PROVIDED RECORDS:
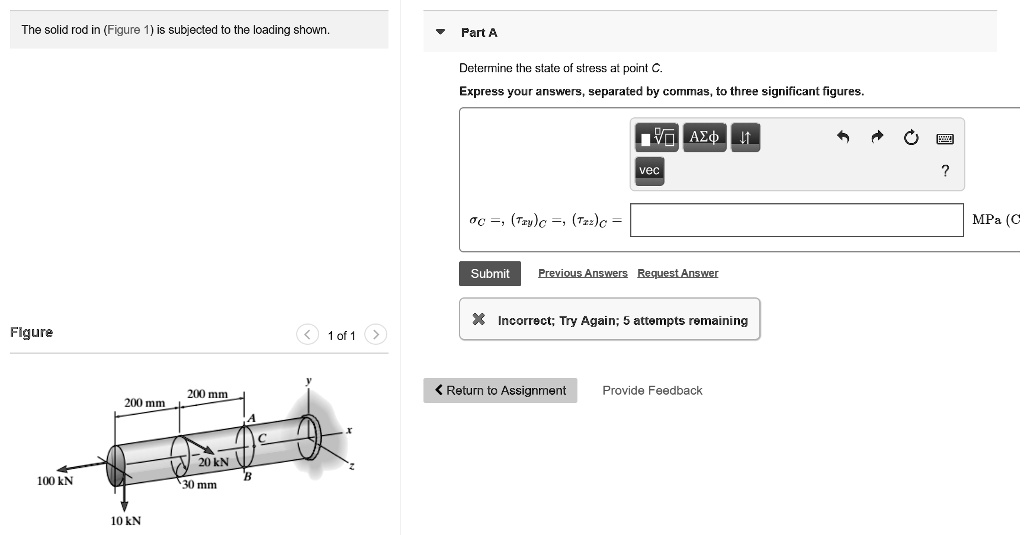Image resolution: width=1024 pixels, height=535 pixels.
Task: Click the question mark help icon
Action: (x=944, y=171)
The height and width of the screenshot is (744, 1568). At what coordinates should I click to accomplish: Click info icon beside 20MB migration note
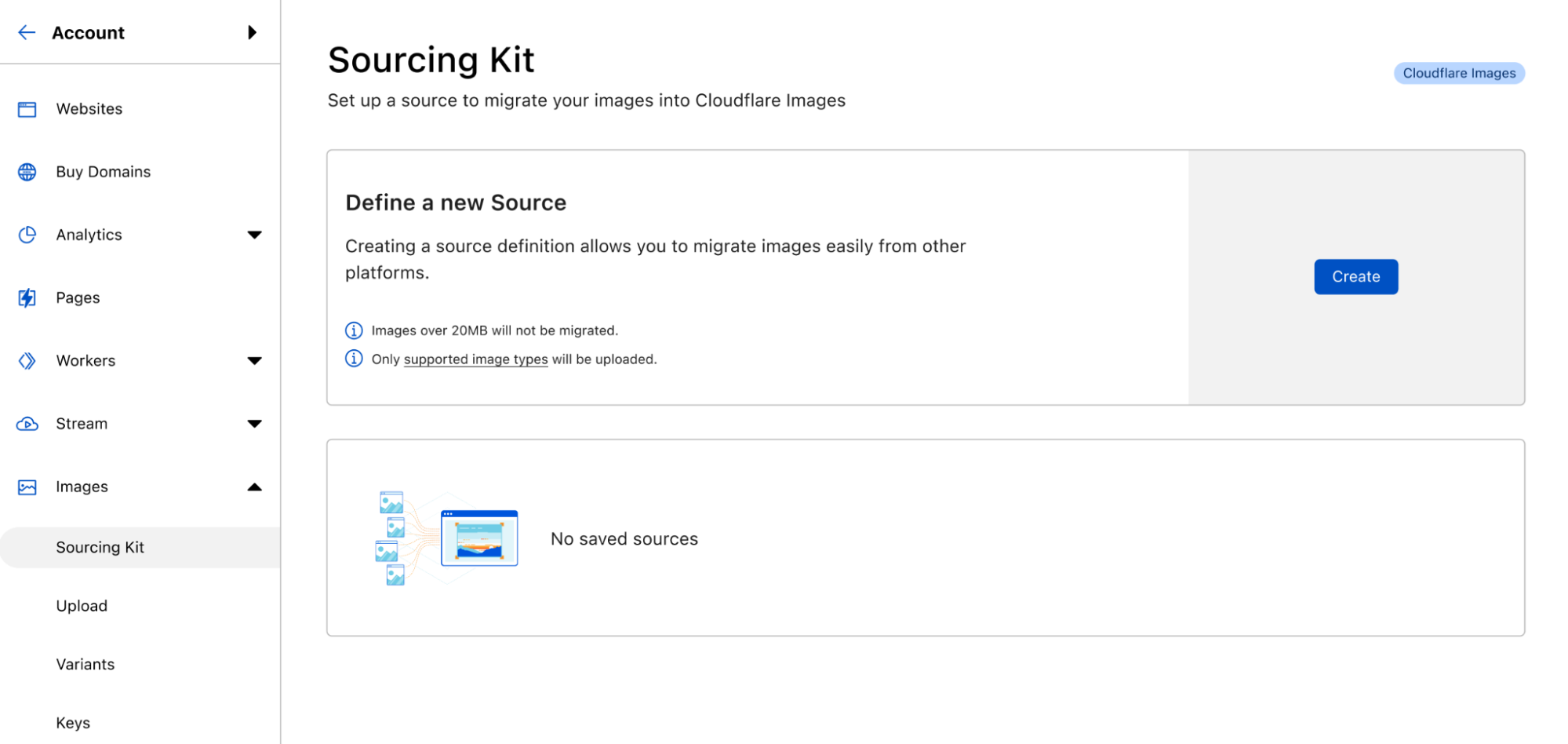click(354, 330)
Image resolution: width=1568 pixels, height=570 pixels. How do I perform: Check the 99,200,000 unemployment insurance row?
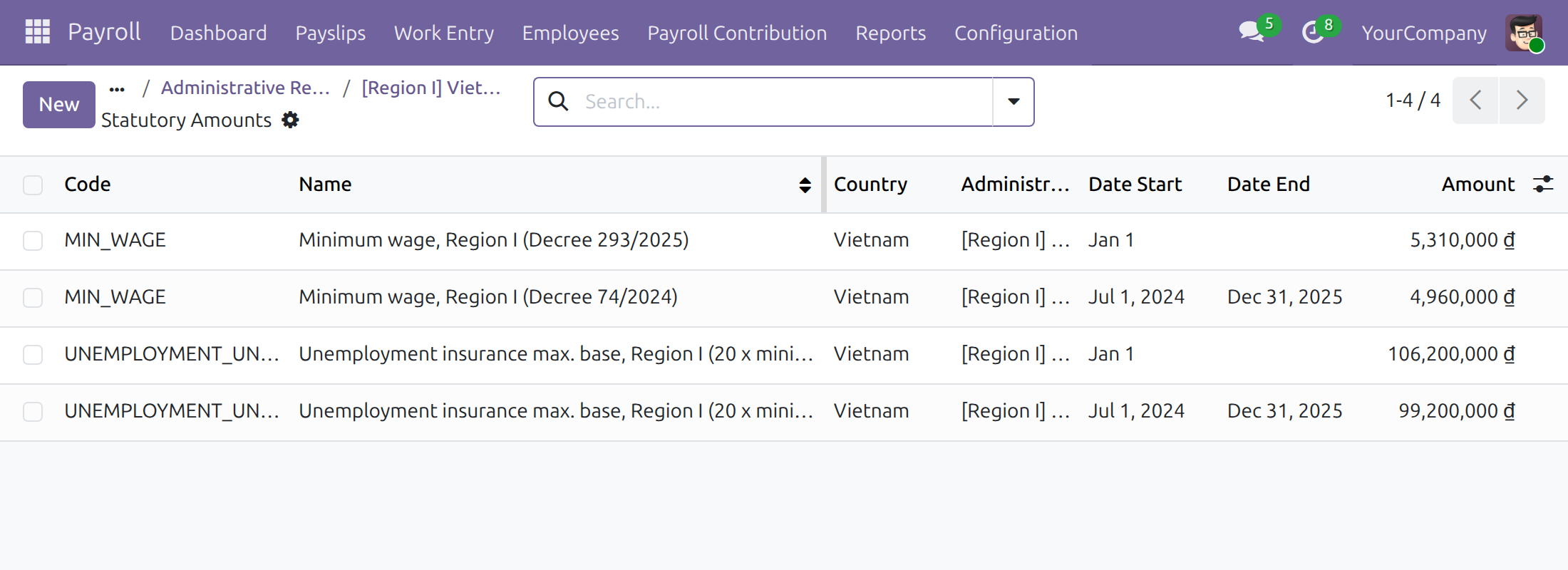(x=33, y=412)
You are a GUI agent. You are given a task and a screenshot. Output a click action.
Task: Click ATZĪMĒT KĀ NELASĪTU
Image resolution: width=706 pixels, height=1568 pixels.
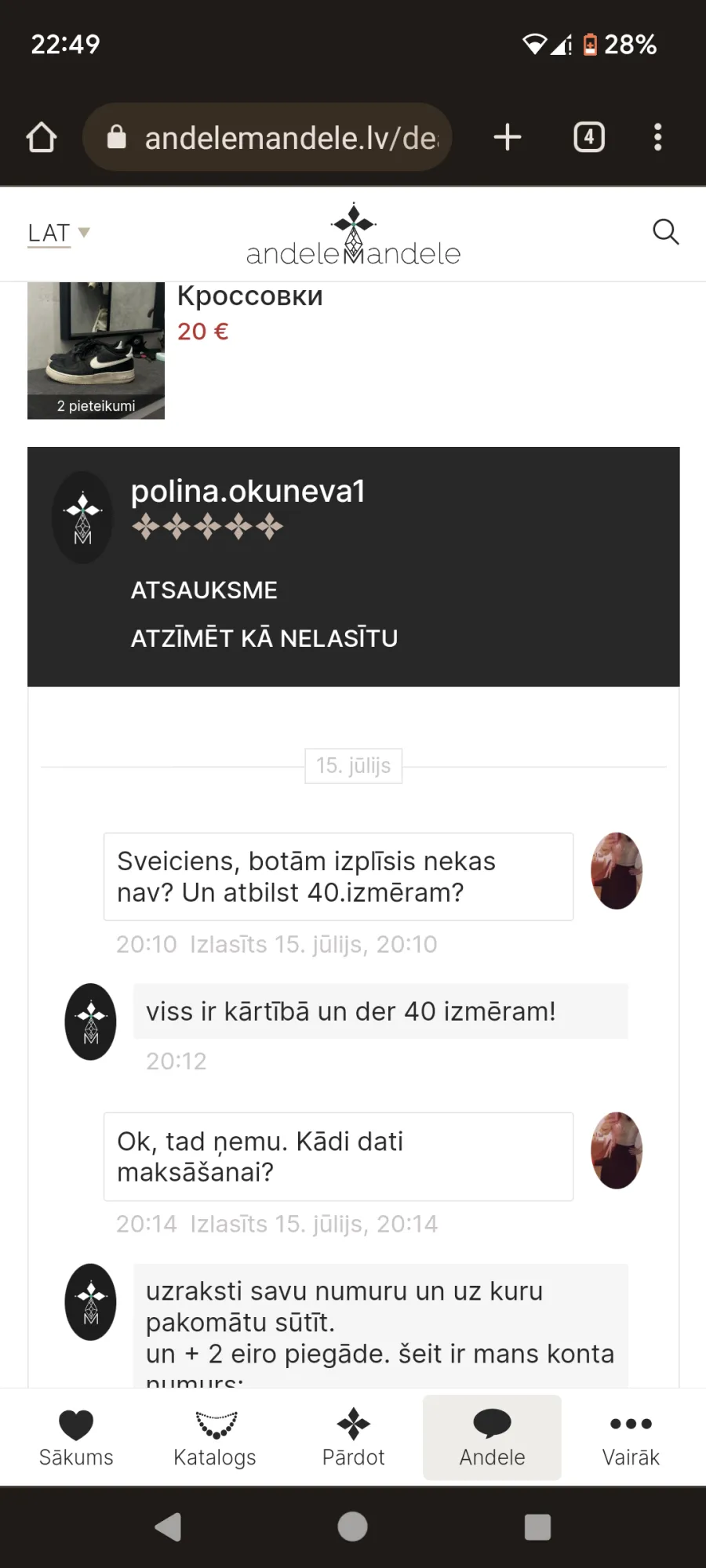tap(264, 638)
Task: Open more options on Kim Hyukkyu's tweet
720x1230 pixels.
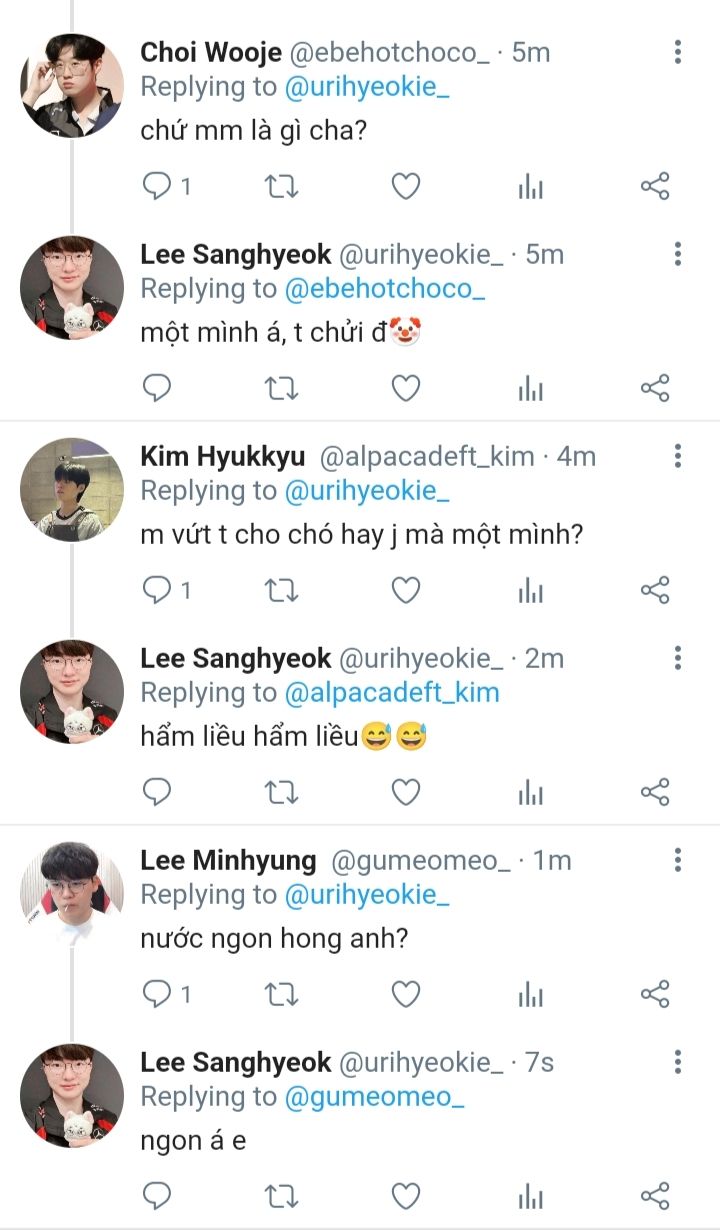Action: [x=678, y=457]
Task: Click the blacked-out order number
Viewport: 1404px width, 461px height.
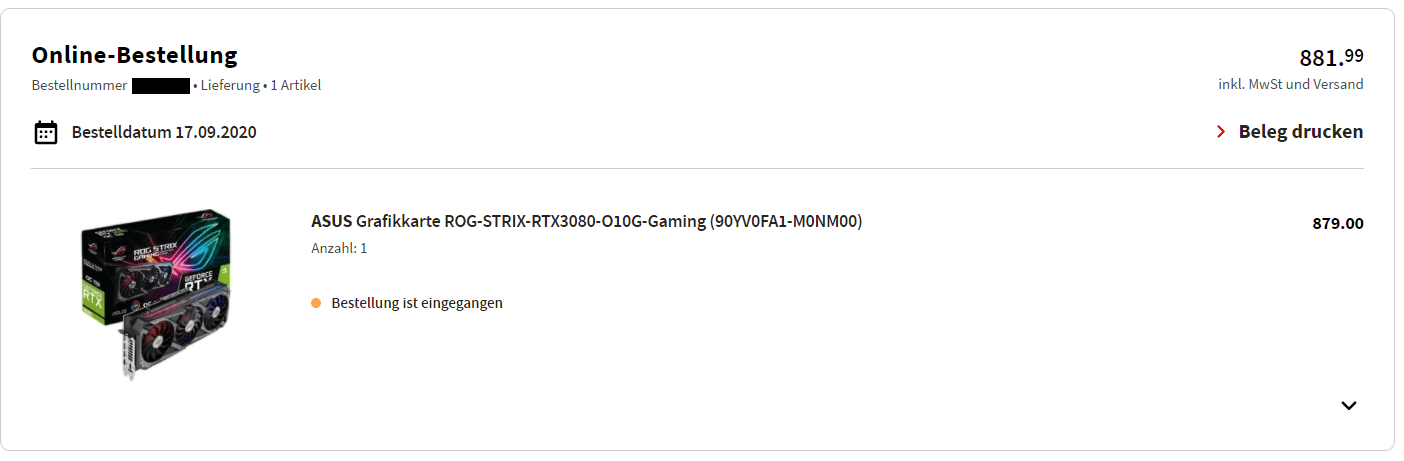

EXERCISE REQUIREMENTS: Extract, word for word, every line from the one containing "Task: Click the blacked-out order number" to the end of the data above, both ends included, and leave out the pictures.

REPLY TO THE EXERCISE:
Task: Click the blacked-out order number
Viewport: 1404px width, 461px height.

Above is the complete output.